GERVINHO – Per la seconda giornata della fase a gironi di Europa League è in programma la sfida tra Roma e Lille. In vista del match, Gervinho – che in passato ha vestito entrambe le maglie – ha rilasciato un’intervista a Il Romanista, soffermandosi in particolare sulla sua esperienza con i giallorossi. Ecco le sue parole.
Andiamo al campo. Questa sera all’Olimpico, in Europa League, si affrontano Roma e Lille. Che sensazioni ti suscita questa partita?
“Per me è una sfida molto speciale, perché coinvolge due club che porto nel cuore. A Lille e a Roma ho vissuto alcune delle mie stagioni migliori e mi sono davvero divertito a giocare il mio calcio. Ho ricordi bellissimi con entrambe le maglie e un rapporto particolare con i tifosi di tutte e due le squadre. Sono contento di vederle competere a questo livello. Giovedì? Che vinca chi merita di più”.
Che rapporto ti lega ancora oggi alla Roma?
“Un legame forte, che non si spezzerà mai. La Roma è un club che fa parte di me, lì ho vissuto emozioni straordinarie. La società mi ha sempre trattato con rispetto e mi ha permesso di crescere come calciatore. Ho sempre dato tutto in campo per raggiungere gli obiettivi del club. Spero di aver lasciato un bel ricordo nella storia e nel cuore dei romanisti”.

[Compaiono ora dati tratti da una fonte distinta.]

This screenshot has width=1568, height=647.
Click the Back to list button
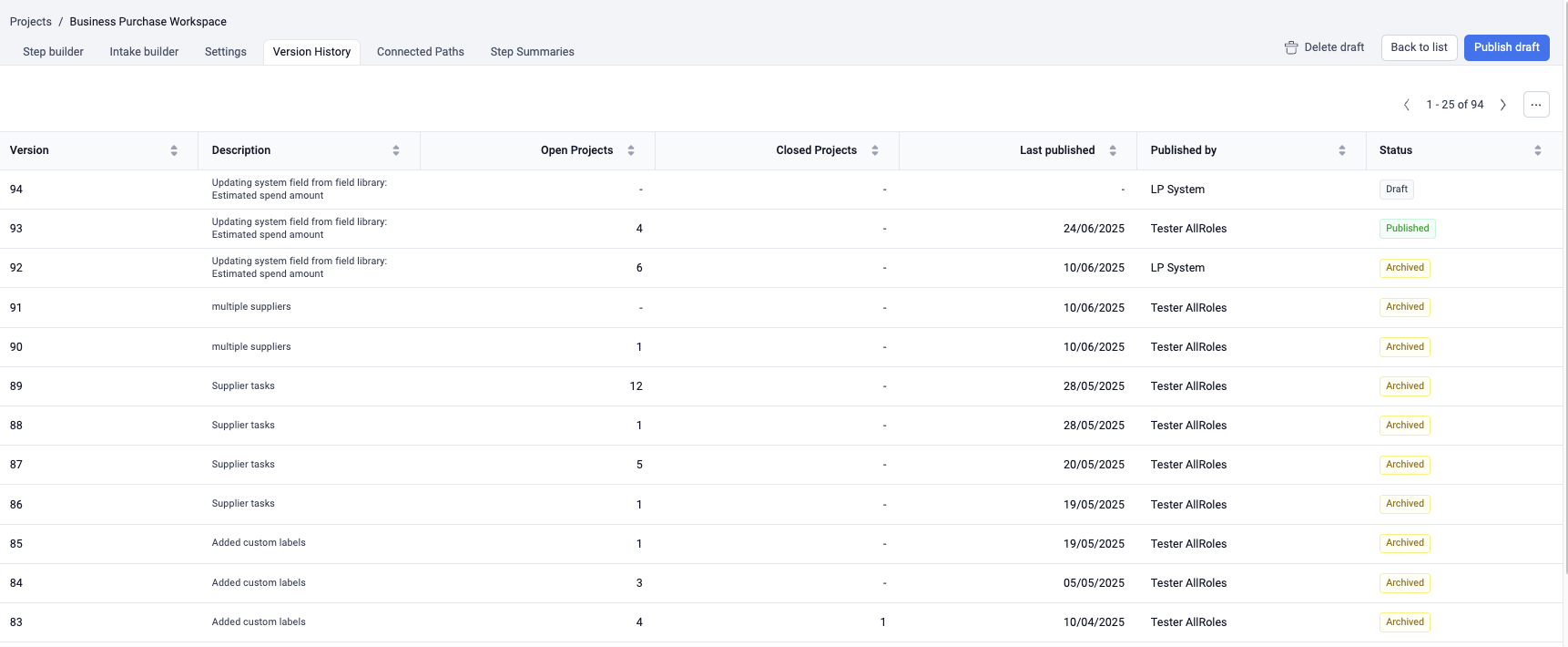pyautogui.click(x=1419, y=47)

Roma e Lille hanno in comune anche Rudi Garcia. Possiamo dire che sia stato l’allenatore più importante della tua carriera?
“Sì, senza dubbio. Con Rudi ho raggiunto i risultati migliori della mia carriera. È stato fondamentale per me, quasi come un secondo padre. Oltre a essere un grande allenatore, è una persona splendida, e questo lo rende ancora più speciale. Sa bene quanto gli voglio bene e quanto gli devo”.
A Roma oggi c’è un altro ivoriano che sta convincendo tutti: Ndicka. Che impressione ti ha fatto?
“Non lo conoscevo bene all’inizio, ma l’ho scoperto meglio in nazionale con la Costa d’Avorio. È un difensore molto solido, forte nei duelli e tecnicamente valido. Ha già dimostrato il suo valore vincendo la Coppa d’Africa, e nella Roma è sicuramente uno degli elementi fondamentali”.
Quest’estate a Trigoria è arrivato Gasperini, un allenatore che ama il gioco veloce e offensivo. Ti sarebbe piaciuto essere allenato da lui?
“Assolutamente sì. Gasperini è un tecnico di livello, ha fatto grandi cose ovunque sia andato. È vero che predilige giocatori con caratteristiche simili alle mie, quindi credo che con lui mi sarei divertito davvero tanto”.
Vuoi lasciare un messaggio ai tifosi della Roma che leggono questa intervista?
“Voglio dire loro che non li ho mai dimenticati. Ringrazio tutti per l’affetto che mi hanno dimostrato e che ancora oggi mi trasmettono, anche a distanza di anni. Li porto sempre con me e auguro ogni successo possibile alla Roma e ai suoi splendidi tifosi”.